Lecture 4: Black-Scholes-Merton approach to Option Pricing

Question 1

‘Moneyness’ determines the ? but can’t be known in advance.

If option ends up In the Money, option writer faces a risk ?? with t’ riskiness of underlying asset.

Answer 1

‘Moneyness’ determines the risk but can’t be known in advance.

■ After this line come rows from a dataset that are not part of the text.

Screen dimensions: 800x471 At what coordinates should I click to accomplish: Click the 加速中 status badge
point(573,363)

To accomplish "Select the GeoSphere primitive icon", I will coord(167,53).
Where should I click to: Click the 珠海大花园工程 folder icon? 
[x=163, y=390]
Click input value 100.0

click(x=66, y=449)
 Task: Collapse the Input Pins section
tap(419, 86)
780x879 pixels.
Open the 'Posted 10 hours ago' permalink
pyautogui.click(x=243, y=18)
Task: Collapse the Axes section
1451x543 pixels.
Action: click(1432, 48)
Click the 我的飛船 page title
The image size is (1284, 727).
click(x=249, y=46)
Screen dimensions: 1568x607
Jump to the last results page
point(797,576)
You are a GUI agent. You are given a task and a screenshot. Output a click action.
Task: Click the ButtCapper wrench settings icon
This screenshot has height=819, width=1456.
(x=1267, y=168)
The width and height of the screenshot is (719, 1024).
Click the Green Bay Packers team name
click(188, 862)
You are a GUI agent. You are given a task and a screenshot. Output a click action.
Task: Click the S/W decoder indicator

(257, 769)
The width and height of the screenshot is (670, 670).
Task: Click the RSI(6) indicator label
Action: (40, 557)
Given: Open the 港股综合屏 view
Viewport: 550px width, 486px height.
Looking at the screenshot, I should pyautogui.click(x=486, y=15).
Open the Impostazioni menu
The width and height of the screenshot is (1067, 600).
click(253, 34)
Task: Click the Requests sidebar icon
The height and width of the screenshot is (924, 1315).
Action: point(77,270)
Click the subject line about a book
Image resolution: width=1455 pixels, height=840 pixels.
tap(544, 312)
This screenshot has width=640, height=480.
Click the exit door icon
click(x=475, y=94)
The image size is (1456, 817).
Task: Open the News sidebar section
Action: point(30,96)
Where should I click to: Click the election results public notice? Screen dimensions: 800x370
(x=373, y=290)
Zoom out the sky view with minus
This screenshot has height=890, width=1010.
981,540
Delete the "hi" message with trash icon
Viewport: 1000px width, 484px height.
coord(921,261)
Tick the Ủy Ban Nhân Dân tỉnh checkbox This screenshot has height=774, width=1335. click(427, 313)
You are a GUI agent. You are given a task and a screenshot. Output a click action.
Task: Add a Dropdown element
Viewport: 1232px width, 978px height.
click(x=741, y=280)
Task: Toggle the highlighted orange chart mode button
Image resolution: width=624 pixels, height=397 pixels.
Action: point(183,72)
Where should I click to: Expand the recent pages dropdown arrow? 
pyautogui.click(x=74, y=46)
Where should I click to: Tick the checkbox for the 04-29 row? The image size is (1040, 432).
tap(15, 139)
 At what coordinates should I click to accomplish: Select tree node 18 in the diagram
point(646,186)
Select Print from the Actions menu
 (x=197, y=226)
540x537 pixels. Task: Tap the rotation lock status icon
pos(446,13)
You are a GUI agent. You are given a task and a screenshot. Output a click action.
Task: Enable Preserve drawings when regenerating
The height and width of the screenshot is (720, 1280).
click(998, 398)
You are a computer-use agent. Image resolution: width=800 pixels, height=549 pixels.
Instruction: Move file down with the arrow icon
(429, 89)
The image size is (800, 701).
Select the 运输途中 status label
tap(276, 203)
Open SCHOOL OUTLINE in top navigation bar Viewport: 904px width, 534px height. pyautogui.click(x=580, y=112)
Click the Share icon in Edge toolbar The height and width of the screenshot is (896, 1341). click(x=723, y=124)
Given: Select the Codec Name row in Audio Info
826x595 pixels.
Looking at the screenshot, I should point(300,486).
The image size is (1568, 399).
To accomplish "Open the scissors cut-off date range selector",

If option ends up In the Money, option writer faces a risk 1:1 with t’ riskiness of underlying asset.

Question 2

Key to Black-Scholes is the ‘??’ portfolio th’ must offer a ‘?’ rate of return
=> a theoretically correct ? factor is determined.

Answer 2

Key to Black-Scholes is the ‘no-arbitrage’ portfolio th’ must offer a ‘riskless’ rate of return
=> a theoretically correct discount factor is determined.

Question 3

B-S-M Model Assumptions:

1. Share price follows ?:
dS = ????
2. No ?-selling restrictions
3. No ? costs or ?
4. Securities are ??
5. Underlying pays no ?
6. No ? opportunities
7. ? trading
8. r is ? and the ? for all maturities

Answer 3

B-S-M Model Assumptions:
(Many have been relaxed)
1.Share price follows gBm:
dS = µSdt + σSdz
2. No short-selling restrictions
3. No transactions costs or taxes
4. Securities are perfectly divisible
5. Underlying pays no dividends
6. No arbitrage opportunities
7. Continuous trading
8. r is constant and the same for all maturities

Question 4

B-S model address t’ issue of pricing ? options on ?? paying shares.

Answer 4

B-S model address t’ issue of pricing European options on non-dividend paying shares.

Question 5

Assume ALL investors are risk-?

=> appropriate discount rate = ? rate of interest

Answer 5

Assume ALL investors are risk-neutral

=> appropriate discount rate = riskless rate of interest